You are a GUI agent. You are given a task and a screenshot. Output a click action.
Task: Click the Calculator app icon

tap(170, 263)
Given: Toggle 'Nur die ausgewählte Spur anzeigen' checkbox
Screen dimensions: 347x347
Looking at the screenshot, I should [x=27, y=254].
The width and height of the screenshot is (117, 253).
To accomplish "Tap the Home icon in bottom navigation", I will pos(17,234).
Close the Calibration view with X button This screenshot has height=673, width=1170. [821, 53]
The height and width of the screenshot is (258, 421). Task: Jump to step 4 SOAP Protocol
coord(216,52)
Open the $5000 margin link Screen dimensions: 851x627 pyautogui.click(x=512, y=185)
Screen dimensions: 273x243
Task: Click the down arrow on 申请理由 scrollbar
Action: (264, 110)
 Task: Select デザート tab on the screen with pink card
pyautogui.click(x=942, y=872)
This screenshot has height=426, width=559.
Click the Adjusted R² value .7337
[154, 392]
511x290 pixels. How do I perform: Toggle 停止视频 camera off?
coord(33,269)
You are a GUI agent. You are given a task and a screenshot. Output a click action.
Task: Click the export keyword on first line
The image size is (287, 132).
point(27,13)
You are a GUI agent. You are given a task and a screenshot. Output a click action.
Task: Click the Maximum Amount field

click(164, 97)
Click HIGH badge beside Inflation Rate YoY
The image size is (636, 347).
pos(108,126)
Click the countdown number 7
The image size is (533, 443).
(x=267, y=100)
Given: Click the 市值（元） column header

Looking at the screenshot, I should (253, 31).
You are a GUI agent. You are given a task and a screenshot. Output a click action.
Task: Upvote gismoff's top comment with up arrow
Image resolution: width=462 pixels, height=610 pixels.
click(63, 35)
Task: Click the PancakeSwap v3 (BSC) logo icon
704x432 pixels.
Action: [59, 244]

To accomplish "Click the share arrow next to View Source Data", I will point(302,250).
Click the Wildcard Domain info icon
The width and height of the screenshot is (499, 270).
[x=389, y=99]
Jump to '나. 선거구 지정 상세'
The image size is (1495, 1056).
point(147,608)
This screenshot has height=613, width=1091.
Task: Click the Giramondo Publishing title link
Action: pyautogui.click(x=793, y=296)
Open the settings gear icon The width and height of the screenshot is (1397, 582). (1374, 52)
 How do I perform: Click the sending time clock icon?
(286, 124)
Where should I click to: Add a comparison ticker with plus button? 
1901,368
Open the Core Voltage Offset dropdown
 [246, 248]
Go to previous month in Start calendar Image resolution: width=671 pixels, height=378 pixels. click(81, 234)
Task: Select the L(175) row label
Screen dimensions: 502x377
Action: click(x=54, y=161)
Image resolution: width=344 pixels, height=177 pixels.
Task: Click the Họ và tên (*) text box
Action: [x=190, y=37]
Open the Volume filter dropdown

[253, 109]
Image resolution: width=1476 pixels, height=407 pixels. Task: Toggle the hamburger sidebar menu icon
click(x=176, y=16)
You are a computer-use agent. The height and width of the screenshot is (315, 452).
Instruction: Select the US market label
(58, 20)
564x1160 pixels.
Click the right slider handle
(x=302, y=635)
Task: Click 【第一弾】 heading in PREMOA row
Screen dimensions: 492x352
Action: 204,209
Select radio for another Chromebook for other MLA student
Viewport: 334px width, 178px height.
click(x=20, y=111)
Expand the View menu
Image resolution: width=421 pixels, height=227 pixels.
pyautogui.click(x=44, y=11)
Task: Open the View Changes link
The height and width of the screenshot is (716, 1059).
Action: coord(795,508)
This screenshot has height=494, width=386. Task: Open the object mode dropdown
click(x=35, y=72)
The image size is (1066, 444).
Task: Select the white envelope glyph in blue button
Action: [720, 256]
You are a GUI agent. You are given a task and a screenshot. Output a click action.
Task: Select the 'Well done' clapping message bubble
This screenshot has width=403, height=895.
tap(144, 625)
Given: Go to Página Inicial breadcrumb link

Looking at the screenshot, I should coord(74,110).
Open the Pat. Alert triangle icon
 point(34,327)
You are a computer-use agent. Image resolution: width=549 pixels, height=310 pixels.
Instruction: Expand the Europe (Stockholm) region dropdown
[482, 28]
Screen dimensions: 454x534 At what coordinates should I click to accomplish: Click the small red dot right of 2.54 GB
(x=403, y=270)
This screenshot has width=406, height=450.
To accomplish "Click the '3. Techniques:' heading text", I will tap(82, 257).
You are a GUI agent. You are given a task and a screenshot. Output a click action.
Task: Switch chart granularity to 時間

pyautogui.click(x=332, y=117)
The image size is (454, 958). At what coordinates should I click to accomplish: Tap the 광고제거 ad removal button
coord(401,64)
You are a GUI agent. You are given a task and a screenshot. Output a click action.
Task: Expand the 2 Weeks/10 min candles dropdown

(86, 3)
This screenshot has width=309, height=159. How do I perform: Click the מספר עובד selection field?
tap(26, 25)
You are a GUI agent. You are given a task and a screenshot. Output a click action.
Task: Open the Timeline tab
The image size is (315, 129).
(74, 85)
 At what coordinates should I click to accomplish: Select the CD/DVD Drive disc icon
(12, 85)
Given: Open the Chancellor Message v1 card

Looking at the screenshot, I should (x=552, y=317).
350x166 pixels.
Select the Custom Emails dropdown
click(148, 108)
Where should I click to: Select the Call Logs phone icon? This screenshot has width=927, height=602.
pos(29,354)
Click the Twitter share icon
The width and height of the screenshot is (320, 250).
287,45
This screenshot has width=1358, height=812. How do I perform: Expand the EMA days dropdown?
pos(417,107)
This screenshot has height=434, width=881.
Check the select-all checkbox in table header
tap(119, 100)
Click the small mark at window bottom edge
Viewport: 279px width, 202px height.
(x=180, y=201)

▬▬▬▬▬▬

* WHAT THE TASK REQUIRES
Working from the material above, restate word for word the lines between the line with "704x432 pixels." and the line with "Task: Select the L(175) row label", both included, and only those.

* RESPONSE FOR THIS EXERCISE
704x432 pixels.
Action: [59, 244]

To accomplish "Click the share arrow next to View Source Data", I will point(302,250).
Click the Wildcard Domain info icon
The width and height of the screenshot is (499, 270).
[x=389, y=99]
Jump to '나. 선거구 지정 상세'
The image size is (1495, 1056).
point(147,608)
This screenshot has height=613, width=1091.
Task: Click the Giramondo Publishing title link
Action: pyautogui.click(x=793, y=296)
Open the settings gear icon The width and height of the screenshot is (1397, 582). (1374, 52)
 How do I perform: Click the sending time clock icon?
(286, 124)
Where should I click to: Add a comparison ticker with plus button? 
1901,368
Open the Core Voltage Offset dropdown
 [246, 248]
Go to previous month in Start calendar Image resolution: width=671 pixels, height=378 pixels. click(81, 234)
Task: Select the L(175) row label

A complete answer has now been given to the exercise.